== Excerpted text ==
Hi --I am coming to Israel Feb 2018. I would love to be able stop by and see your bee yard if possible. Would love to learn how bee keeping in Israel are done. I have 50 hives in Texas......Shalom..... can you please write me at [email protected] thanks!!


----------



## Beekeeper-il

Stan The Bee Man said:


> Hi --I am coming to Israel Feb 2018. I would love to be able stop by and see your bee yard if possible. Would love to learn how bee keeping in Israel are done. I have 50 hives in Texas......Shalom..... can you please write me at [email protected] thanks!!


Hi Stan, I am sure there will be many beekeepers that will love to host you and show you’re their bee yards. Its part of what makes beekeeping fun is the common love for the bees and beekeeping all over the world. When I travel I also make it a custom to visit beekeepers where ever I go. My personal bee yard and visitor's center Dvorat Hatavor (www.dvorat-hatavor.co.il) is located in the Galilee. I will send you to your mail all the information. If you are looking for beekeepers in other parts of the country let me know and I will post your inquiry on our domestic forum.

== Source data ==
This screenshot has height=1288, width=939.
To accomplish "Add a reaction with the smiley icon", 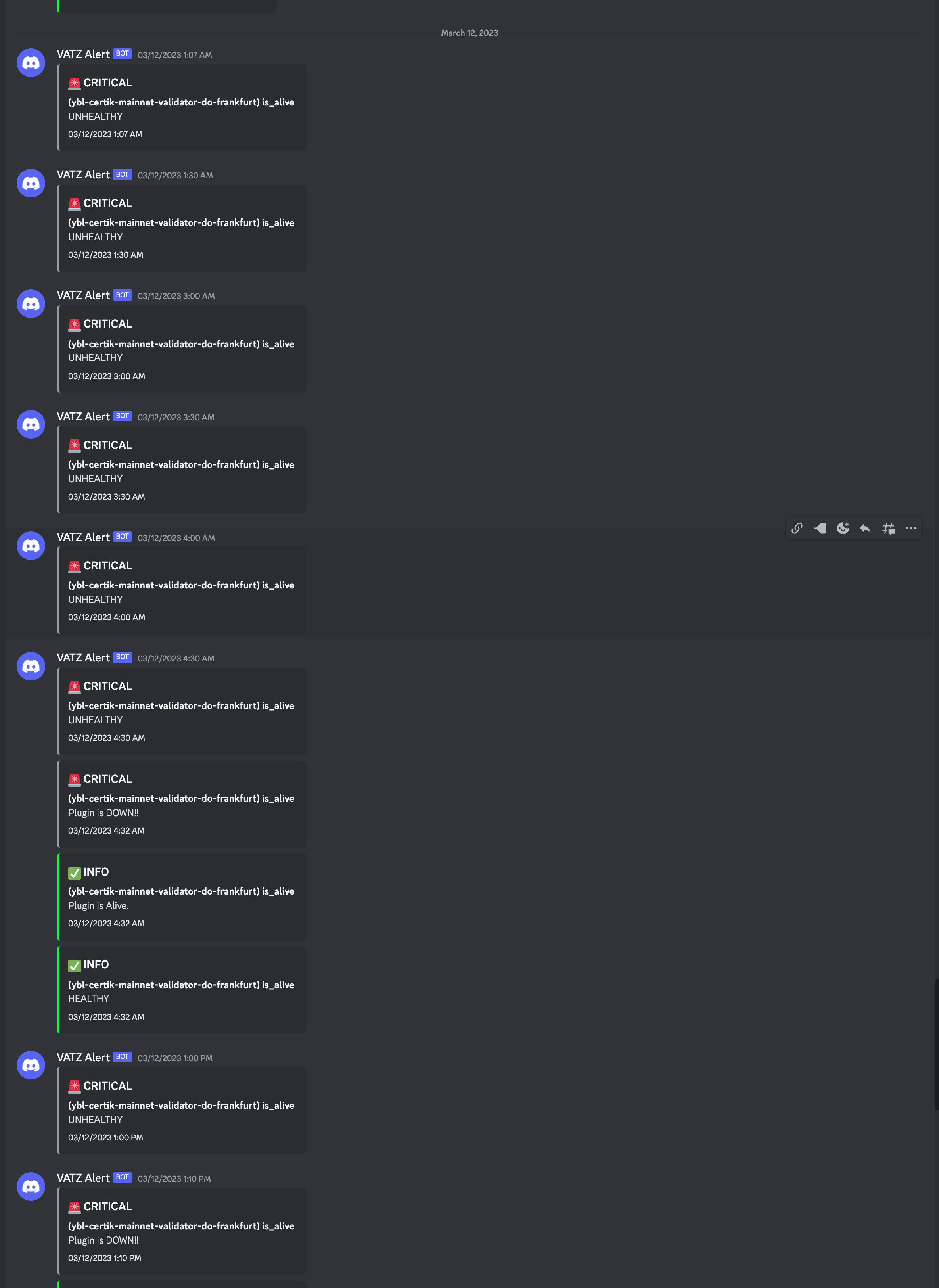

== Written exercise 1 ==
Transcribe everything in the beekeeping thread from "## Beekeeper-il" down to "our domestic forum.".
== Written exercise 2 ==
Rewrite the paragraph of the beekeeping thread that begins "Hi Stan, I am sure" as a bulleted list that keeps its main facts.

== Worked solution 1 ==
## Beekeeper-il

Stan The Bee Man said:


> Hi --I am coming to Israel Feb 2018. I would love to be able stop by and see your bee yard if possible. Would love to learn how bee keeping in Israel are done. I have 50 hives in Texas......Shalom..... can you please write me at [email protected] thanks!!


Hi Stan, I am sure there will be many beekeepers that will love to host you and show you’re their bee yards. Its part of what makes beekeeping fun is the common love for the bees and beekeeping all over the world. When I travel I also make it a custom to visit beekeepers where ever I go. My personal bee yard and visitor's center Dvorat Hatavor (www.dvorat-hatavor.co.il) is located in the Galilee. I will send you to your mail all the information. If you are looking for beekeepers in other parts of the country let me know and I will post your inquiry on our domestic forum.

== Worked solution 2 ==
- Many beekeepers will likely be glad to host Stan and show him their bee yards.
- Part of what makes beekeeping fun is the shared love of bees and beekeeping around the world.
- The writer makes a habit of visiting beekeepers wherever they travel.
- The writer's own bee yard and visitor's center, Dvorat Hatavor (www.dvorat-hatavor.co.il), is in the Galilee.
- The writer will email Stan all the information.
- If Stan wants beekeepers in other parts of the country, the writer will post his inquiry on the domestic forum.